Our view: Google's new technology would be regional catalyst
In 1907, U.S. Steel rolled out plans for a massive production facility in western Duluth. The plant was built, rejuvenating our city and region, redefining us as a hard-working cog of heavy industry, and bringing prosperity and generations of goo...
In 1907, U.S. Steel rolled out plans for a massive production facility in western Duluth. The plant was built, rejuvenating our city and region, redefining us as a hard-working cog of heavy industry, and bringing prosperity and generations of good-paying jobs.
More than a century later, Duluth-Superior is vying for -- and seems well-positioned to land -- its next U.S. Steel.
The Web engine Google is scouting this year for a community -- maybe even two or more -- where it can build infrastructure for super-fast Internet connections to homes. The new network would use a flexible fiber rather than the far-more-limiting technology of today, which is either a telephone wire or a coaxial cable.
Internet speeds promise to be 100 times, and perhaps even
1,000 times, faster than what people have now. Speeds like that could attract technology and innovation companies the way gold reports once attracted prospectors -- and the way a steel plant once attracted smokestack industries.

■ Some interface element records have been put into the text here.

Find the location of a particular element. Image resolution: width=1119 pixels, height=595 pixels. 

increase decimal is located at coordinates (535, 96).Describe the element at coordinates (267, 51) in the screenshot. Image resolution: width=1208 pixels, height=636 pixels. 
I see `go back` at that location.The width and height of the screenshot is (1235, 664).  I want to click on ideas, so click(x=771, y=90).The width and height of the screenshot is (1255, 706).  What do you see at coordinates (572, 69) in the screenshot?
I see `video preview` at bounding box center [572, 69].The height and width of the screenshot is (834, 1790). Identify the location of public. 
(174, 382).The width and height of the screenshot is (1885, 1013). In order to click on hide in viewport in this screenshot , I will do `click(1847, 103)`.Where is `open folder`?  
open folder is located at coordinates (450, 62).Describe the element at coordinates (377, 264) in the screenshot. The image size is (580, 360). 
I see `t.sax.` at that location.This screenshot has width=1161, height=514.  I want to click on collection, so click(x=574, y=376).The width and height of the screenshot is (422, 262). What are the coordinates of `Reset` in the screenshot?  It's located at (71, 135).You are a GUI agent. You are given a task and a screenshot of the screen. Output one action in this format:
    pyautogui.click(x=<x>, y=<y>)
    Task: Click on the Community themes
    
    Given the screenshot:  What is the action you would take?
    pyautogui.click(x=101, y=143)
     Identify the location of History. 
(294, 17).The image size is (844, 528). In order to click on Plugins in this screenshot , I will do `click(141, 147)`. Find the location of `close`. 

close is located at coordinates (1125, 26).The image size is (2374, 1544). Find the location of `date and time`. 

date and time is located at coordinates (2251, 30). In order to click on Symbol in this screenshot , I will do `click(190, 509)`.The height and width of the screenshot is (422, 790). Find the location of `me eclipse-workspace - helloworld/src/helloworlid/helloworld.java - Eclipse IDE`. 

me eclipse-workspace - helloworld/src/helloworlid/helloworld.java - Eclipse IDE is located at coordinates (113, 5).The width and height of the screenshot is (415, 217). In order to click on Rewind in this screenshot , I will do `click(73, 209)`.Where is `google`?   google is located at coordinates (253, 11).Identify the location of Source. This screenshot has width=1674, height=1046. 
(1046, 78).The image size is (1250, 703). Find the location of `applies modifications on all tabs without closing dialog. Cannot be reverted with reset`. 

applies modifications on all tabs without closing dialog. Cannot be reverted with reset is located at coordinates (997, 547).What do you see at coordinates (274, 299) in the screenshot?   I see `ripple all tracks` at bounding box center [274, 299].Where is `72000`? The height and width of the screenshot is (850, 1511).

"Fiber is ... the technology of the future," Patrick Garmoe of the Duluth-Superior Google Initiative, the group building buzz about landing Google, said last week in a statement. "This project could bring the kind of outside economic investment and international attention to Duluth-Superior that came to the first towns that received the railroad or
"It would serve as the economic catalyst for this generation," he said. "The experiment would likely turn Duluth-Superior into a Midwestern technology and innovation hub. Many new programs and services requiring ultra high-speed fiber would naturally be created in communities that have fiber."
"The innovation that can occur is almost limitless," initiative member Christopher Swanson, the CEO of PureDriven, a Duluth Web business, added in an interview with the News Tribune editorial board.
Possible ways to use super-fast Internet speeds, Garmoe said, include a rural health clinic near Duluth streaming three-dimensional medical images over the Web so a patient wouldn't have to drive several hours for an appointment, students joining others around the globe to watch a live lecture and downloading full-length, high-definition movies in just minutes. No more trips to the video store.
But the full potential of such Internet speeds haven't even been thought of yet. Google is eager to see how far such innovation could take a community -- and the technology. That's why the company is willing to invest at least $50 million, and perhaps more than $100 million, to connect one
or more communities' houses to the fiber.
The potential is exciting. Which explains why 30 to 40 other communities -- that, like Duluth-Superior, meet Google's criteria for size, economics and other factors -- are known to be vying to land the Web giant.
So what can set us apart? What can make us stand out among the other hopefuls?
Us. Every one of us.
By getting behind this initiative, we can send a clear message to Google that we're right for them and their investment and experiment. We can do that by participating in upcoming events, by joining Facebook fan pages and by going online to nominate our community. The more nominations the better, even if each of us can nominate only once before the March 26 deadline.
The Google initiative was launched in the Twin Ports just about a week and a half ago. Already, more than 4,500 of us have "friended" the idea at Facebook, ranking us second behind Topeka, Kan., which boasts 7,856 friends. We're trailed by Peoria, Ill. (2,460 Facebook friends), Baton Rouge, La. (2,389 friends) and Greensboro, N.C. (2,294).
A buzz is building but needs volume. It needs more of us. When it comes to landing the next U.S. Steel, the participation of many is critical and can make all the difference.